Bigravity from gradient expansion

TL;DR

This paper derives a ghost-free bigravity theory from a braneworld model using gradient expansion, revealing the graviton interactions and radion behavior without linear approximation.

Contribution

It demonstrates how ghost-free bigravity can emerge from a DGP two-brane setup via gradient expansion, including radion dynamics and nonlinear graviton interactions.

Findings

Effective bigravity is ghost free at leading order.

Graviton interactions follow Fierz-Pauli form.

Radion remains as a scalar with non-trivial coupling.

Abstract

We discuss how the ghost-free bigravity coupled with a single scalar field can be derived from a braneworld setup.
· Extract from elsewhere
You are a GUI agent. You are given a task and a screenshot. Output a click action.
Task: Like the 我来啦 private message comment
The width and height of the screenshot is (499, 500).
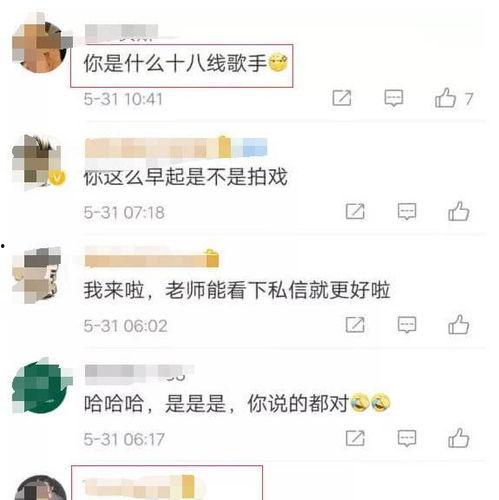point(459,325)
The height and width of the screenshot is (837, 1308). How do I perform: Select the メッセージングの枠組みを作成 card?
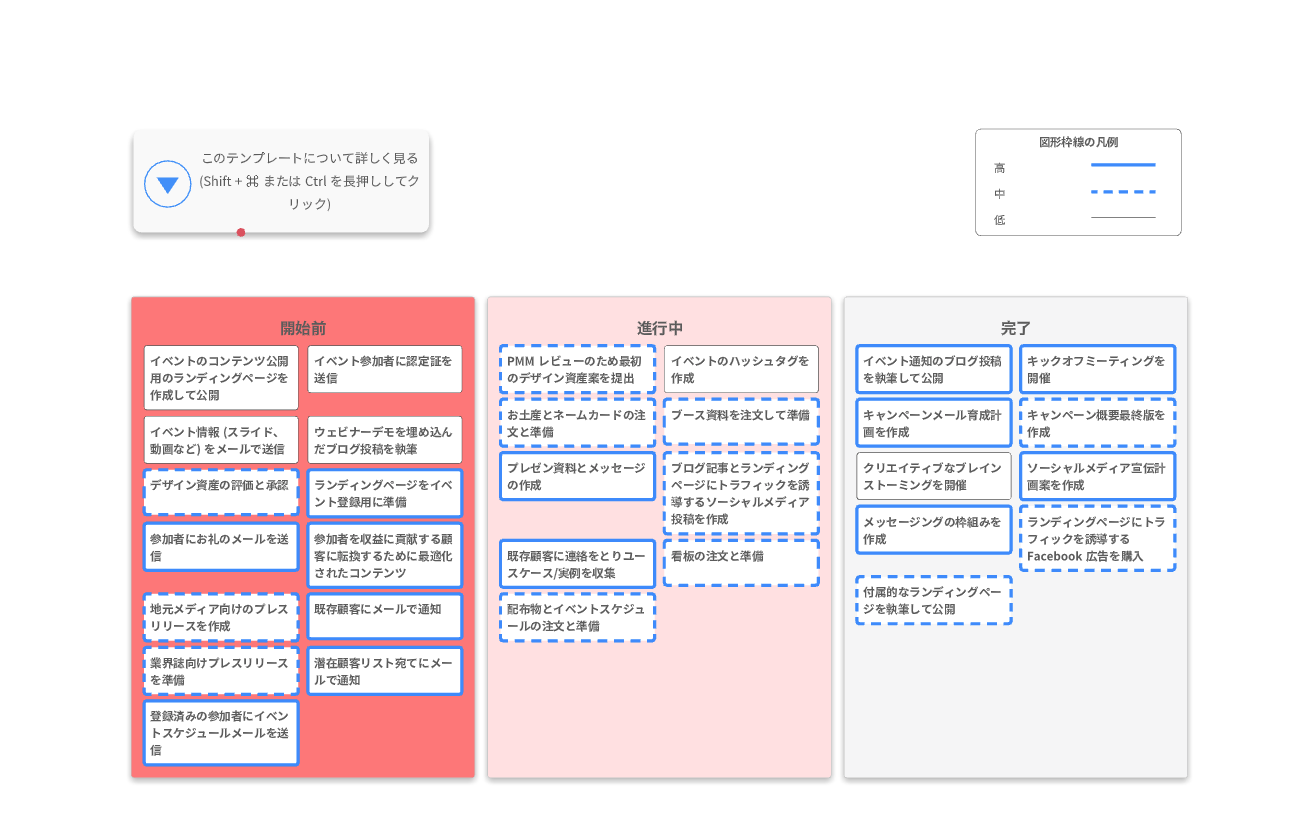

We consider DGP two-brane model without radion stabilization. The bulk configuration is solved for given boundary metrics, and it is substituted back into the action to obtain the effective four-dimensional action. In order to obtain the ghost-free bigravity, we consider the gradient expansion in which the brane separation is supposed to be sufficiently small so that two boundary metrics are almost identical. The obtained effective theory is shown to be ghost free as expected, however, the interaction between two gravitons takes the Fierz-Pauli form at the leading order of the gradient expansion, even though we do not use the approximation of linear perturbation. We also find that the radion remains as a scalar field in the four-dimensional effective theory, but its coupling to the metrics is non-trivial.